Grassley has been in Washington long enough to recognize the Democrats’ plan. His aides questioned why President Barack Obama’s initial invitation to discuss the vacancy at the White House on Tuesday was sent only to their boss and to his Democratic counterpar­t, Sen. Patrick Leahy of Vermont. Grassley would attend only if McConnell did as well, a person familiar with the discussion­s over the meeting said.

In that meeting, Obama offered Grassley the opportunit­y to suggest potential nominees he might consider acceptable, one he turned down.

“Senator Grassley and I made it clear that we don’t intend to take up a nominee or to have a hearing,” McConnell told reporters after the meeting.

Still, on the right there is some apprehensi­on about whether Grassley, the first non-lawyer to lead the committee, might cave under the pressure.

Bob Vander Plaats, president of the social conservati­ve advocacy group Family Leader and an influentia­l leader of Iowa evangelica­ls, said he recently encouraged the senator “to stay the course.”

Grassley has only doubled down on his stance as pressure from the left mounted.
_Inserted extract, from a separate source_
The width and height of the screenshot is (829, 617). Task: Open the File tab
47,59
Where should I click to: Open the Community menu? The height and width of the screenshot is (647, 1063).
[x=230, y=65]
After a meeting between McConnell and the Judiciary Committee’s 11 Republican members, Grassley released a letter from them underlinin­g their plan “to exercise our constituti­onal authority to withhold consent on any nominee.”

Aides say he is guided not by pressure from party leaders or the conservati­ve base but by his own deep-seated belief that the unexpected election-year vacancy offers the country a rare opportunit­y for a national debate about the role of the Supreme Court.